Avoid encouraging a bully - Many bullies enjoy verbally abusing their targets around others, usually under the guise of “joking” but with the intention of hurting the target. Encourage your children not to laugh at mean-spirited jokes which make fun of others. Inform an adult about bullying - Whether your child is the target of bullying or sees someone bullied, encourage them to report it to an adult they trust. Some children and teens may be embarrassed to tell their parents about bullying, so be sure they know it is okay to tell whoever they feel most comfortable confiding in.

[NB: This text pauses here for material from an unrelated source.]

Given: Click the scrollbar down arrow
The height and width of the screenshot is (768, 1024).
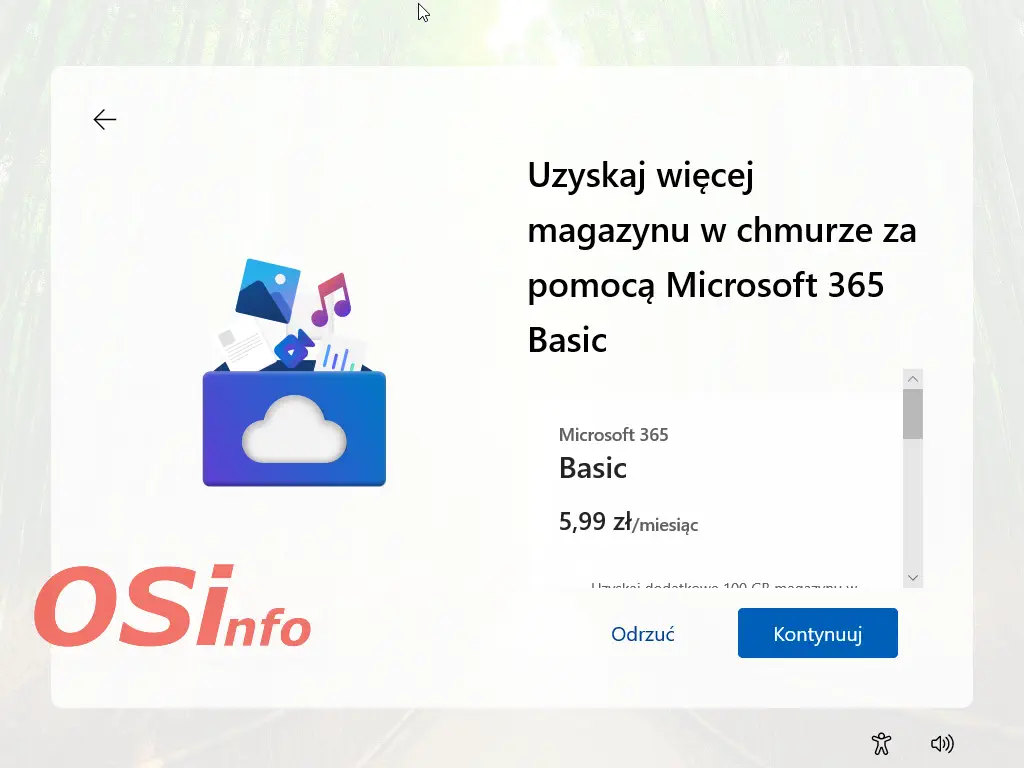Looking at the screenshot, I should 912,577.
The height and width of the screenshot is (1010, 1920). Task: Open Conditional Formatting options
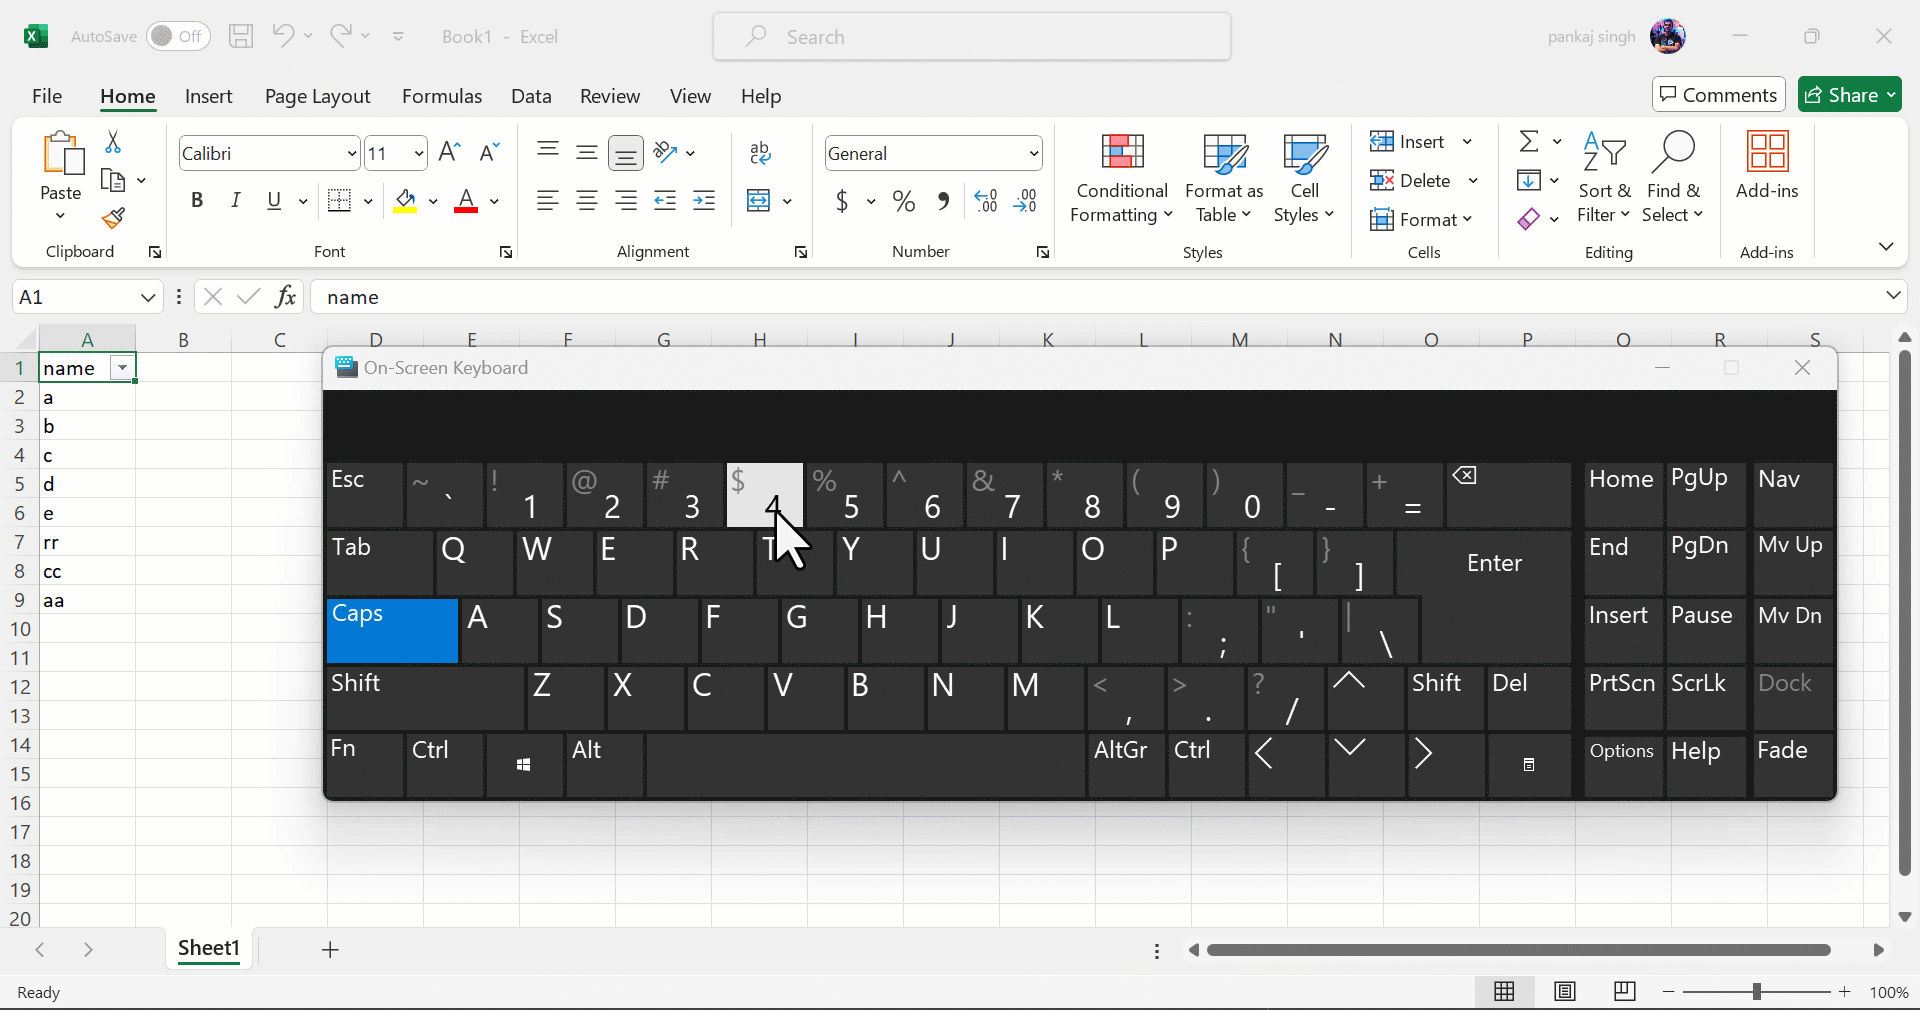pos(1120,180)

Ways Parents And Other Adults Can Put An End To Bullying

Listen to your children’s concerns - It can be tough to catch everything going on in your children’s lives. But often, children who are bullied will drop hints of their problems as they tell you about their day. If your child has the courage to tell you outright that they are being bullied, be sure not to dismiss their assessment of the situation. Vote for bullying awareness measures - Every public school should have a parent-teacher association/organization. In these organizations, often measures like bullying awareness and prevention programs are voted on. Your participation and encouragement of anti-bullying measures will make it far more likely that your child’s school will be better able at ending bullying. Coordinate with school administration - If your child is being bullied at school, working with the school’s administration and your child’s teachers is critical to protecting your student while they are at school. Teachers and administrators who are aware of a bullying issue will be better able to intervene when the bullying occurs. Work with the bully’s parents - This step can be tough, as parents who have a bullying child often struggle to believe that their child is bullying someone. However, it can be worth bringing the bully’s parents into a meeting between you and the school administration to develop a plan to end the bullying. Ending bullying requires everyone to be educated and participate in finding solutions. There are many other excellent resources you can use at home to help you and your family become more effective at preventing bullying. We strongly encourage you to advocate for better bullying awareness and prevention in your own community, as bullying will only be stopped if we all work together.